(Assigned task): Each entry is to be printed again word for word.

Data under study: Begin

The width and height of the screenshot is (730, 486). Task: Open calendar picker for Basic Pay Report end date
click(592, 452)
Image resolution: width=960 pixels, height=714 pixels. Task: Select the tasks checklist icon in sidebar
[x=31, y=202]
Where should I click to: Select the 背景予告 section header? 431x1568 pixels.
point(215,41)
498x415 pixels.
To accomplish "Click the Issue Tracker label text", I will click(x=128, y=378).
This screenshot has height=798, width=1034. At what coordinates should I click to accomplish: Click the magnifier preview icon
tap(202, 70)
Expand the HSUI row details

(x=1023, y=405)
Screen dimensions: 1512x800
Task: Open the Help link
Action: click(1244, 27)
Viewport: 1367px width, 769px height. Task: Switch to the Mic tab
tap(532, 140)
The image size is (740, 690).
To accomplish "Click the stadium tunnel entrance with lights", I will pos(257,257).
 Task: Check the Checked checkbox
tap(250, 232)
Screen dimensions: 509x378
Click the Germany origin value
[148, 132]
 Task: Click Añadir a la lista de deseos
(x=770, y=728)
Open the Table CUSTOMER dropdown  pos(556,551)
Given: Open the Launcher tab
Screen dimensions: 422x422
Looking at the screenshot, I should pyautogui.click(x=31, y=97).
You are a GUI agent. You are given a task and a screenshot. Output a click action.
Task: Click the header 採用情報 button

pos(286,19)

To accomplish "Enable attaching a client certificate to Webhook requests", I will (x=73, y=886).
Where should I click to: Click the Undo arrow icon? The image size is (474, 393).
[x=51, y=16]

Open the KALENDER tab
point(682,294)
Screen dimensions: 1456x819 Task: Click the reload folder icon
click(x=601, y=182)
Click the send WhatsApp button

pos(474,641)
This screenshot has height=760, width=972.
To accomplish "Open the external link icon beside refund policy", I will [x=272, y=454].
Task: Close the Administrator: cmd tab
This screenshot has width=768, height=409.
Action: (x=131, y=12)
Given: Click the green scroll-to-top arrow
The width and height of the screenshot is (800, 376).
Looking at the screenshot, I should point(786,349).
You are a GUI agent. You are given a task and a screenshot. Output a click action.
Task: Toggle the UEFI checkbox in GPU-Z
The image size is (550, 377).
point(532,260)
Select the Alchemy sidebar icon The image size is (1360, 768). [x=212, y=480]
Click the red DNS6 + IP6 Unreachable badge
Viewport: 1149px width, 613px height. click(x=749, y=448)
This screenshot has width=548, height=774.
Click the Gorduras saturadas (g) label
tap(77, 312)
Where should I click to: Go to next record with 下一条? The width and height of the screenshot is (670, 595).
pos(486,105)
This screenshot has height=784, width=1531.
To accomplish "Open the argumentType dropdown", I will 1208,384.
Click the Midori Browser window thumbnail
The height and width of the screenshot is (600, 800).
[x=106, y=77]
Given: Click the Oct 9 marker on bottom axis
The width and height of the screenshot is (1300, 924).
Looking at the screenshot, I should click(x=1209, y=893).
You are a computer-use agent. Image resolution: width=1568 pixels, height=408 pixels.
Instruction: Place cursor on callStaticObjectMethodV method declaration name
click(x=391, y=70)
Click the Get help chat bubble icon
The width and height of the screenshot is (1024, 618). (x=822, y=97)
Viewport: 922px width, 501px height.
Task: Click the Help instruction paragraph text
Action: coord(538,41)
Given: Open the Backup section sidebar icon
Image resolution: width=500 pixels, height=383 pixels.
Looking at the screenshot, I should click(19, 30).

Data under study: End

(Result):
The width and height of the screenshot is (730, 486). Task: Open calendar picker for Basic Pay Report end date
click(592, 452)
Image resolution: width=960 pixels, height=714 pixels. Task: Select the tasks checklist icon in sidebar
[x=31, y=202]
Where should I click to: Select the 背景予告 section header? 431x1568 pixels.
point(215,41)
498x415 pixels.
To accomplish "Click the Issue Tracker label text", I will click(x=128, y=378).
This screenshot has height=798, width=1034. At what coordinates should I click to accomplish: Click the magnifier preview icon
tap(202, 70)
Expand the HSUI row details

(x=1023, y=405)
Screen dimensions: 1512x800
Task: Open the Help link
Action: click(1244, 27)
Viewport: 1367px width, 769px height. Task: Switch to the Mic tab
tap(532, 140)
The image size is (740, 690).
To accomplish "Click the stadium tunnel entrance with lights", I will pos(257,257).
 Task: Check the Checked checkbox
tap(250, 232)
Screen dimensions: 509x378
Click the Germany origin value
[148, 132]
 Task: Click Añadir a la lista de deseos
(x=770, y=728)
Open the Table CUSTOMER dropdown  pos(556,551)
Given: Open the Launcher tab
Screen dimensions: 422x422
Looking at the screenshot, I should pyautogui.click(x=31, y=97).
You are a GUI agent. You are given a task and a screenshot. Output a click action.
Task: Click the header 採用情報 button

pos(286,19)

To accomplish "Enable attaching a client certificate to Webhook requests", I will (x=73, y=886).
Where should I click to: Click the Undo arrow icon? The image size is (474, 393).
[x=51, y=16]

Open the KALENDER tab
point(682,294)
Screen dimensions: 1456x819 Task: Click the reload folder icon
click(x=601, y=182)
Click the send WhatsApp button

pos(474,641)
This screenshot has height=760, width=972.
To accomplish "Open the external link icon beside refund policy", I will [x=272, y=454].
Task: Close the Administrator: cmd tab
This screenshot has width=768, height=409.
Action: (x=131, y=12)
Given: Click the green scroll-to-top arrow
The width and height of the screenshot is (800, 376).
Looking at the screenshot, I should point(786,349).
You are a GUI agent. You are given a task and a screenshot. Output a click action.
Task: Toggle the UEFI checkbox in GPU-Z
The image size is (550, 377).
point(532,260)
Select the Alchemy sidebar icon The image size is (1360, 768). [x=212, y=480]
Click the red DNS6 + IP6 Unreachable badge
Viewport: 1149px width, 613px height. click(x=749, y=448)
This screenshot has width=548, height=774.
Click the Gorduras saturadas (g) label
tap(77, 312)
Where should I click to: Go to next record with 下一条? The width and height of the screenshot is (670, 595).
pos(486,105)
This screenshot has height=784, width=1531.
To accomplish "Open the argumentType dropdown", I will 1208,384.
Click the Midori Browser window thumbnail
The height and width of the screenshot is (600, 800).
[x=106, y=77]
Given: Click the Oct 9 marker on bottom axis
The width and height of the screenshot is (1300, 924).
Looking at the screenshot, I should click(x=1209, y=893).
You are a computer-use agent. Image resolution: width=1568 pixels, height=408 pixels.
Instruction: Place cursor on callStaticObjectMethodV method declaration name
click(x=391, y=70)
Click the Get help chat bubble icon
The width and height of the screenshot is (1024, 618). (x=822, y=97)
Viewport: 922px width, 501px height.
Task: Click the Help instruction paragraph text
Action: coord(538,41)
Given: Open the Backup section sidebar icon
Image resolution: width=500 pixels, height=383 pixels.
Looking at the screenshot, I should click(19, 30).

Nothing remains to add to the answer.